+++ SUPPLIED RECORDS

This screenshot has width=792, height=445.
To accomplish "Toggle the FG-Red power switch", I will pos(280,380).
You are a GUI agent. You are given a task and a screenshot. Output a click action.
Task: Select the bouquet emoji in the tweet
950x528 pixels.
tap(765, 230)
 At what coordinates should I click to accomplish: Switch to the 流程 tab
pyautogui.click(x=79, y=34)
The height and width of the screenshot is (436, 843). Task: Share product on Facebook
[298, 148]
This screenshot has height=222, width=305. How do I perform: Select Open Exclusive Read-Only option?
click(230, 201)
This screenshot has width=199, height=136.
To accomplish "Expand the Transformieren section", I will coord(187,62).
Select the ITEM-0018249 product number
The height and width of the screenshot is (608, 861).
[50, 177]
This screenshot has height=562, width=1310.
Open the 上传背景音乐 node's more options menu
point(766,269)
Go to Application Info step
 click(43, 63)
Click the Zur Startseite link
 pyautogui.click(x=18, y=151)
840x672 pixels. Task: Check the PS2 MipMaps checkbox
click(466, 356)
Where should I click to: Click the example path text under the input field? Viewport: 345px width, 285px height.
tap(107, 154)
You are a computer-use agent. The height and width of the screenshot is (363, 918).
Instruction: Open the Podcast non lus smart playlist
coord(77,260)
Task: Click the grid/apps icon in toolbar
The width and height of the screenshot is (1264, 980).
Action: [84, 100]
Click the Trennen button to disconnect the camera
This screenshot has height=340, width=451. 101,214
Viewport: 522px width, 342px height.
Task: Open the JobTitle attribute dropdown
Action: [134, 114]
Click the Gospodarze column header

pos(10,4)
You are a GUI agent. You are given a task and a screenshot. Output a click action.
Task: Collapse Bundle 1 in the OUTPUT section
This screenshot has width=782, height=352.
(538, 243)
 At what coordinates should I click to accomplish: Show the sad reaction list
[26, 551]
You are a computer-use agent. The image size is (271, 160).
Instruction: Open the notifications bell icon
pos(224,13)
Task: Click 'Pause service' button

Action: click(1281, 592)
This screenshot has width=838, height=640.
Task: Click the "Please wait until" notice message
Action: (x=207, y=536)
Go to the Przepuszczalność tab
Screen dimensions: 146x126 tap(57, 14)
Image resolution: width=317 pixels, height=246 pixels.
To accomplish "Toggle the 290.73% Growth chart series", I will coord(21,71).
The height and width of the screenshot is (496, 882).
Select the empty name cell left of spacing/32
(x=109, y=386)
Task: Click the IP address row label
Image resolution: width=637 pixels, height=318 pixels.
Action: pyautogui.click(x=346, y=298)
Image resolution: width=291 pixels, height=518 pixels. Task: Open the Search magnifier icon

++++++

■ WHAT IS EXPECTED ■
State the number of lines above that include the word "computer", and write nothing besides that number.

■ REPLY ■
2